The problem does not end when the mail is delivered, she notes. “The volume of mail that hits the average consumer when they're facing financial meltdown, [can be overwhelming]. It's not just mortgage. It's going to be auto, it's going to be credit cards, it's going to be whatever other debt they've incurred, and they're not able to keep up with. That mail often goes ignored. So the best, most efficient way to connect with the consumer, I believe, is online.”
#3: Transparency increases asset values
In the servicing realm, much of the digitization discussion revolves around better communication with and convenience for the borrower, but investors are key participants in the process as well. This points to another area for improvement. “A lot of the foreclosure process has to be public because of the need to entice a third party to potentially purchase the asset at the sale,” Wendy says. “I do think that the publication process, it's outdated to publish in a newspaper and expect that you're going to draw the broadest array of potential purchasers. You're not going to get as [much] potential market bidding.”
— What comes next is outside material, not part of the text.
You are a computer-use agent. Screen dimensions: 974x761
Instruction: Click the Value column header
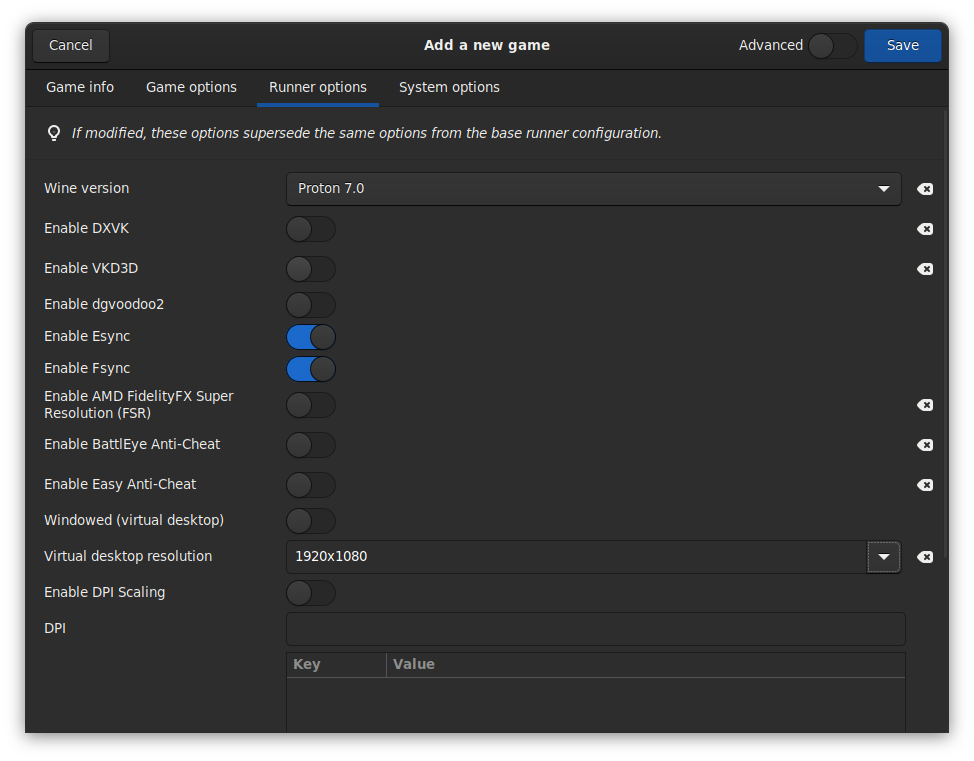(x=414, y=665)
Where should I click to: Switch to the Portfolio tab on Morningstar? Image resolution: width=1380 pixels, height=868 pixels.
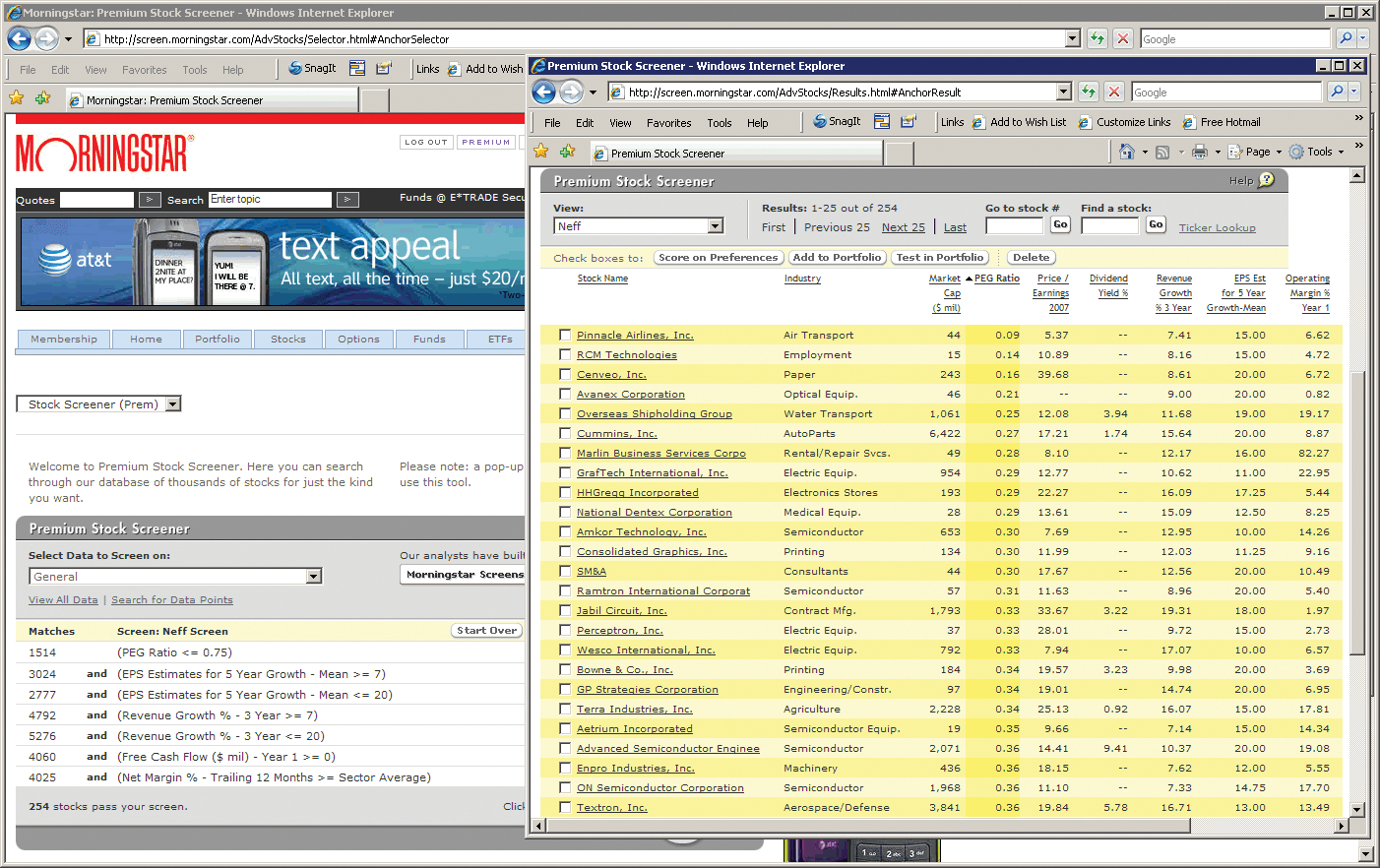coord(217,340)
Wendy suggests smart use of technology can broaden the pool of potential bidders and increase asset values at auction, just as other weak spots in the lending and servicing arenas are being addressed through innovation. “These processes don't change overnight, and the law is very difficult to change. Absolutely. But I believe with a lot of the enhancements in state law, like the remote online notarization movement, the movement toward electronic signatures, and the push from the major regulators that says meet the consumer where they are, that there's enough behind that to look at modernizing processes.”
“Saving on paper, it's not just the document that needs to be signed, that will have to be printed, and then put in a package and sent via FedEx, UPS, USPS, etc. It's all of the artifacts that go into that review, that can make the average package over 100 pages for some of the states where I practice, which is crazy.”